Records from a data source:
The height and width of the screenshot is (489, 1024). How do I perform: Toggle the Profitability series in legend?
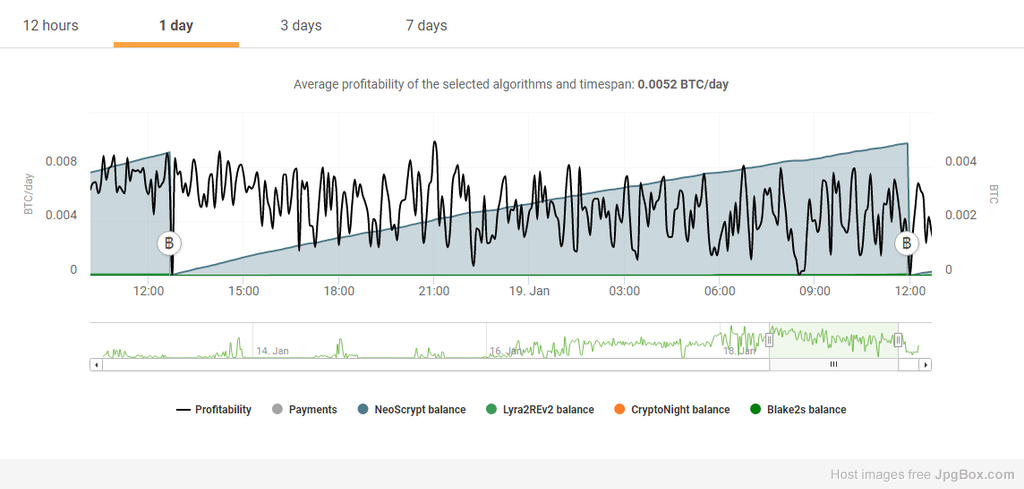(x=214, y=409)
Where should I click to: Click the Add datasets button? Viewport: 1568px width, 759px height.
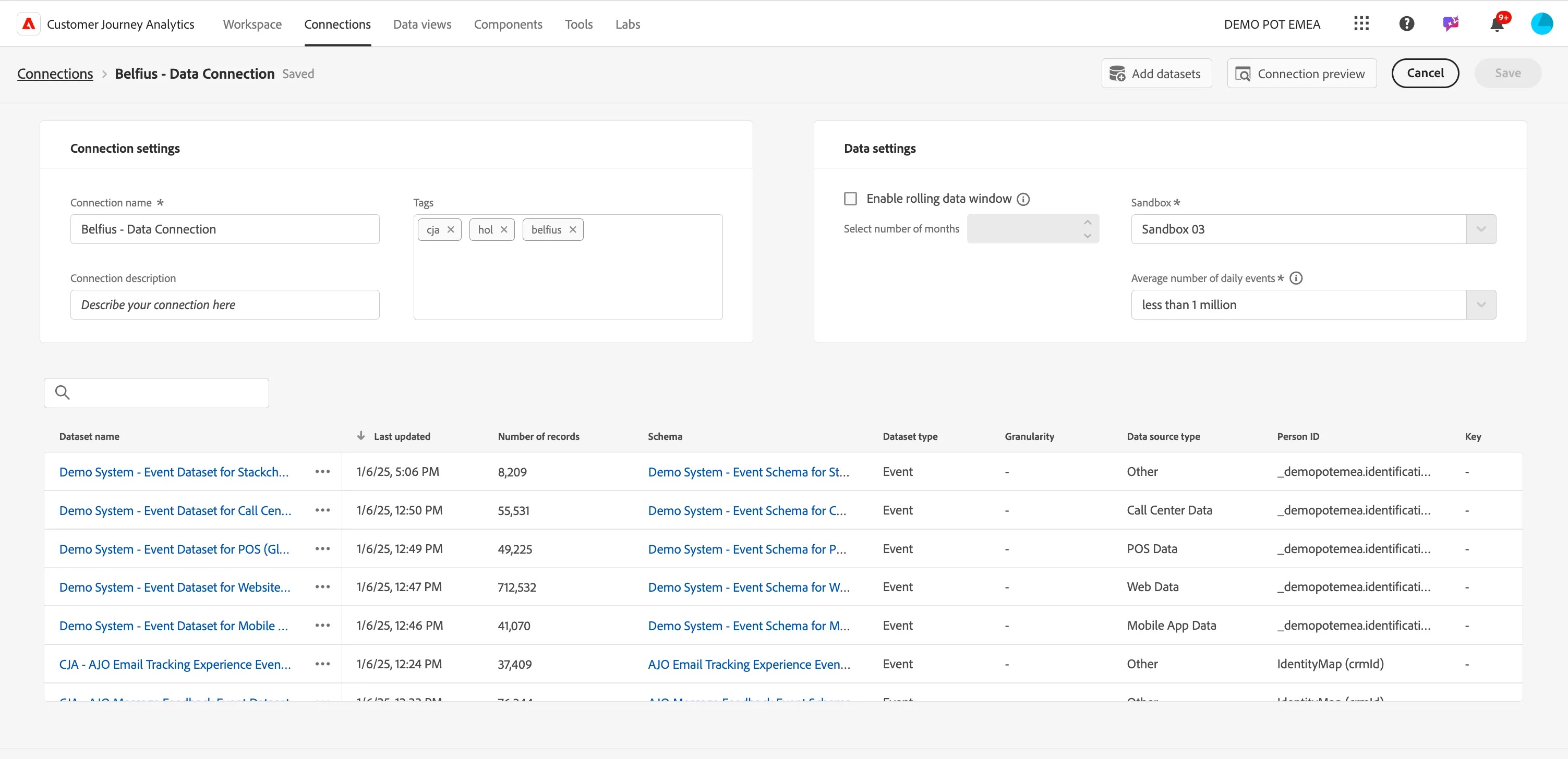point(1156,73)
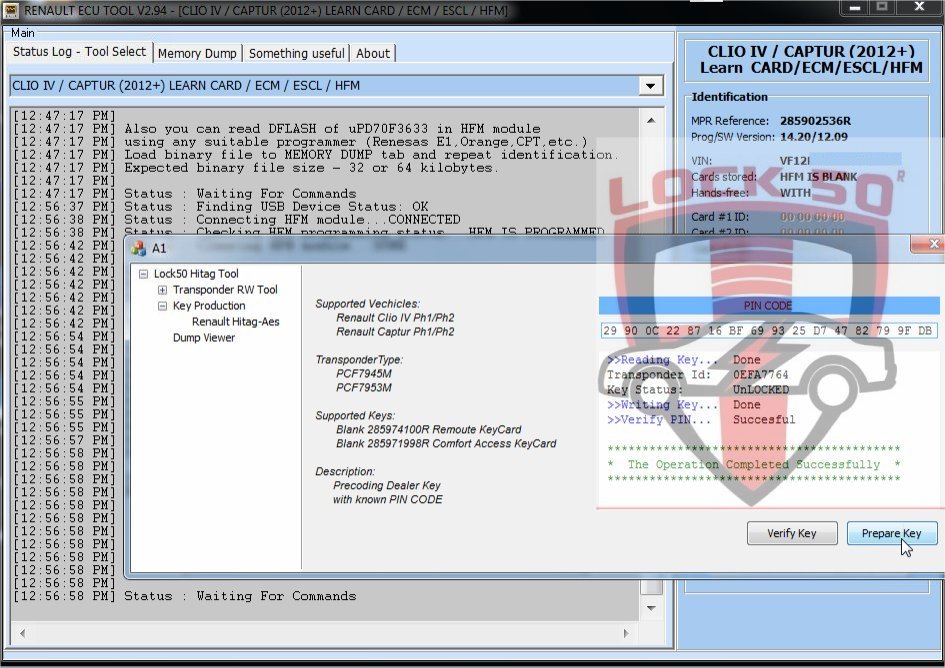Select Status Log - Tool Select tab
Screen dimensions: 945x668
tap(79, 52)
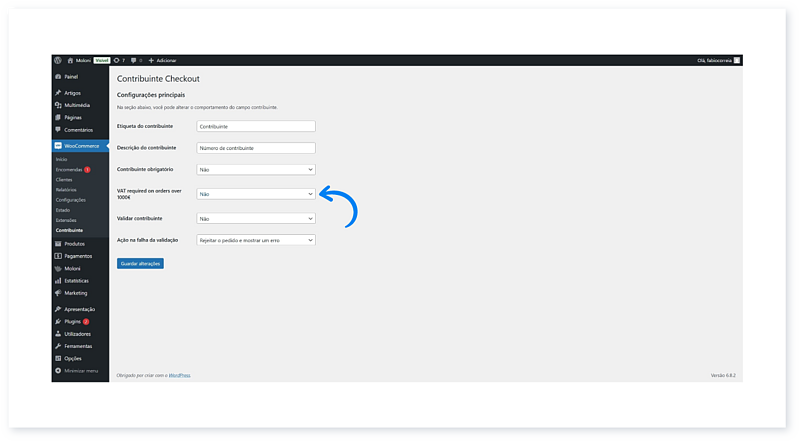Open Produtos via the sidebar icon
This screenshot has height=442, width=800.
tap(58, 244)
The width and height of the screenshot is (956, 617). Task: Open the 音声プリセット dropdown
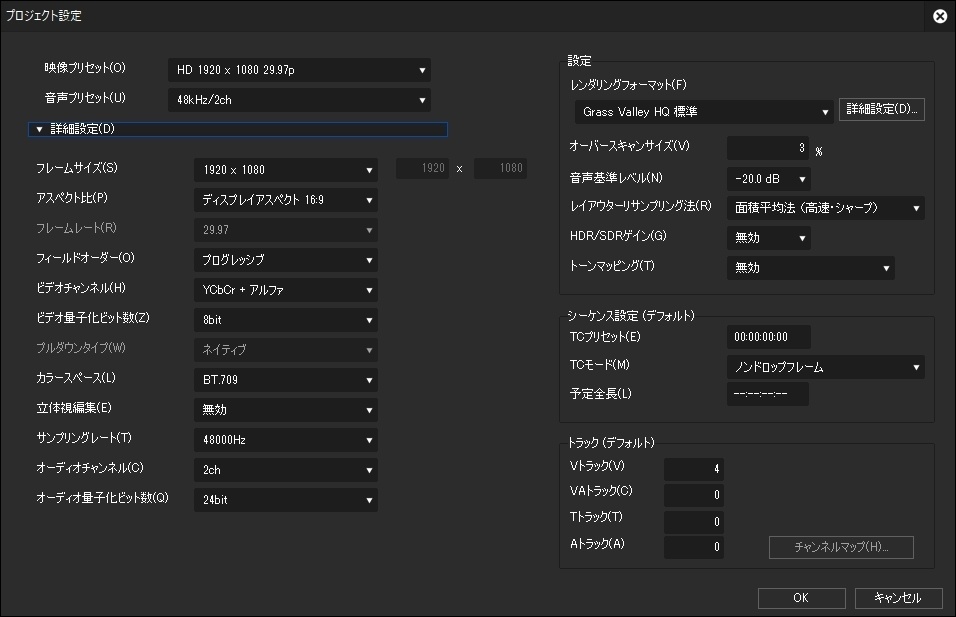click(x=300, y=100)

§ **What the task requires**:
Without the pictures, give every line above again exactly.

§ **Result**:
The height and width of the screenshot is (489, 1024). How do I perform: Toggle the Profitability series in legend?
(x=214, y=409)
Where should I click to: Click the Add datasets button? Viewport: 1568px width, 759px height.
point(1156,73)
Select Status Log - Tool Select tab
Screen dimensions: 945x668
tap(79, 52)
Open Produtos via the sidebar icon
This screenshot has height=442, width=800.
tap(58, 244)
The width and height of the screenshot is (956, 617). Task: Open the 音声プリセット dropdown
click(x=300, y=100)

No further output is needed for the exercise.